Leta & Vivan in 1914 |
Although she was only about 31 years old when she and Ralph divorced and her second husband Albert Mohr, was only about 40 years old, she had no other children.
This would hypothetically enable her to focus all of her motherly attention on Vivian and Dale. However, there is conflicting information about that.
“She never really knew she had a daughter,” her son-in-law Ed told me. Everyone in the family knew they didn’t really get along. He was never specifically hostile to her, but cool, more a respectful dislike. He recognized that she was his wife’s mother, but when it came to how his wife was treated as a child, he was a bit unforgiving. While Vivian was in high school and for many years after, she seems to have little direct relationship with her mother.
Vivian and Ed married in 1936 during the Depression. At the time, she was living with her father and grandmother. (After divorcing from Leta, Ralph moved in with his parents and lived with them until their deaths.) Ida Chetister, my great-great grandmother, supervised Vivian, and while she did not disapprove of Vivian’s dating Ed, she did nag a bit that her granddaughter was a drain on his meager financial resources. This is what Ed remembered.
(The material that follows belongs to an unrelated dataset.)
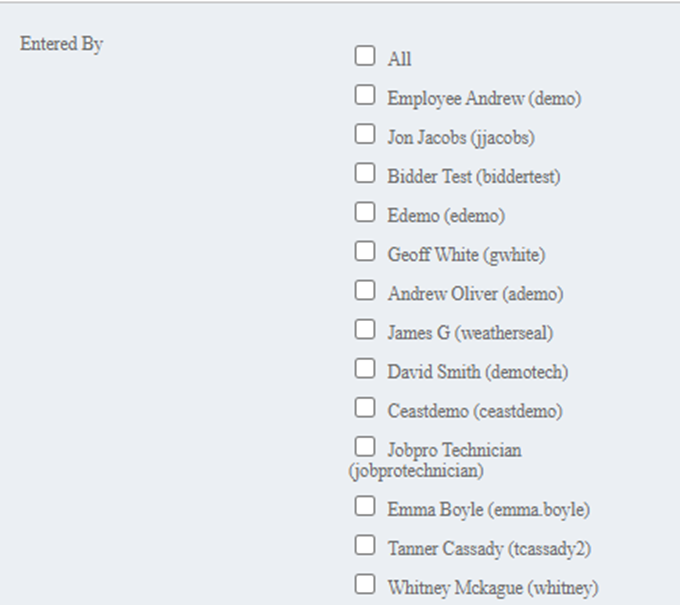The height and width of the screenshot is (605, 680).
Task: Click the Geoff White (gwhite) label text
Action: coord(466,255)
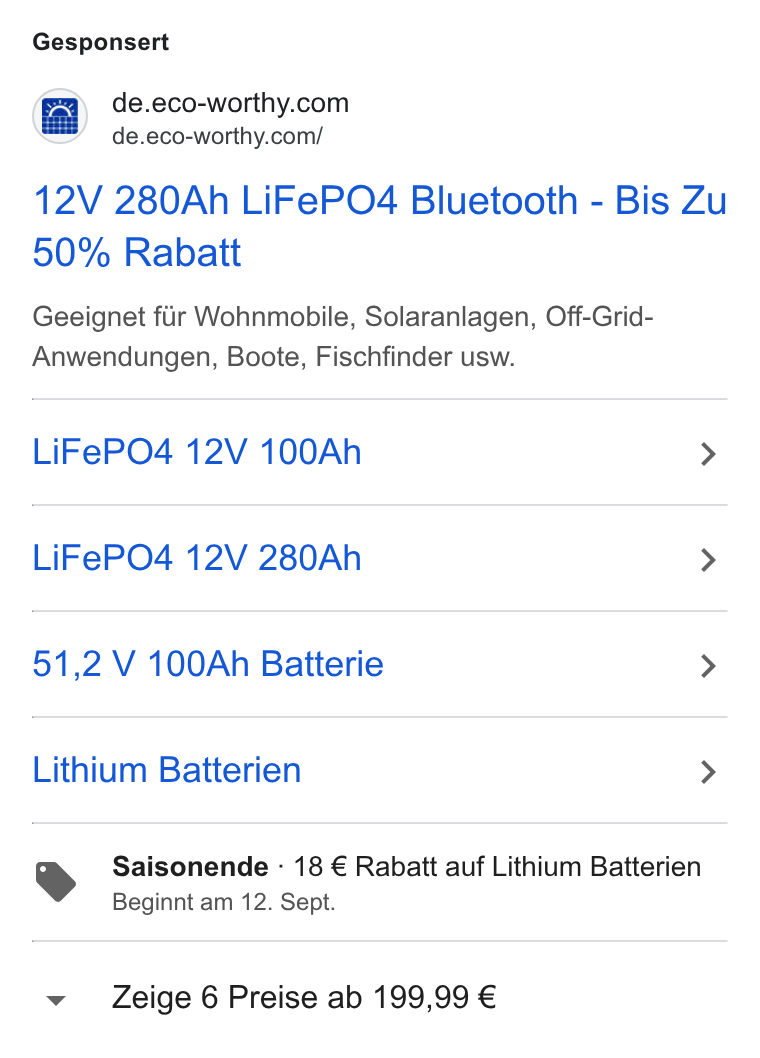
Task: Open the 51,2 V 100Ah Batterie sitelink
Action: [208, 664]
Leta & Vivan (ninth grade) |
Vivian’s elementary school report cards from second to ninth grade tell a different story. They are all signed by Leta, except one, which was signed by Albert Mohr. This indicates that Leta most likely raised her children until at least sometime during her marriage to Freeman (husband number 3). When Albert Mohr was shot in 1927, her son Dale was a witness and is quoted in the newspaper story of the incident as saying, “You shot Daddy!” So it seems that Vivian and Dale seem to have lived with their mother throughout their childhood, or at least until Vivian was in high school.
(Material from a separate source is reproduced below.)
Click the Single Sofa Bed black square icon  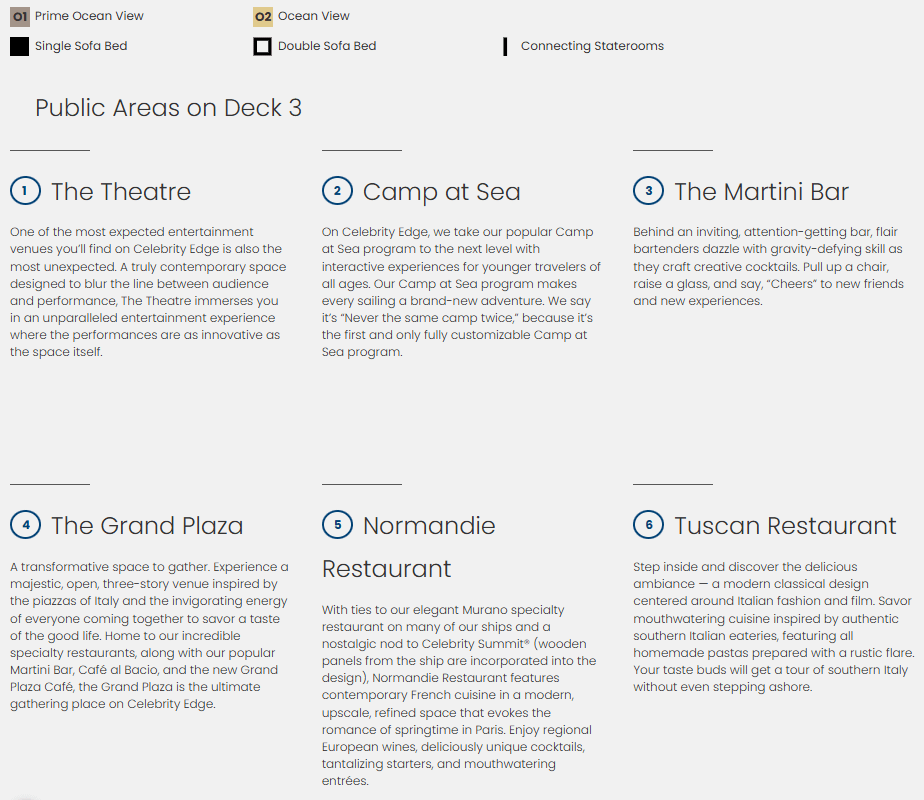click(19, 46)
Even when they were adults and independent, she seems to have spent quite a bit of time with them, particularly Vivian. During World War II, while Ed was employed by the military and gone and their son Don was a very small child, Vivian and Don lived with Leta and her husband Bob Fields. In fact, one of Don’s earliest memories, at about age four, is that every Friday night, they would go to a local bar for a few beers, and he was able to drink all the root beer he wanted.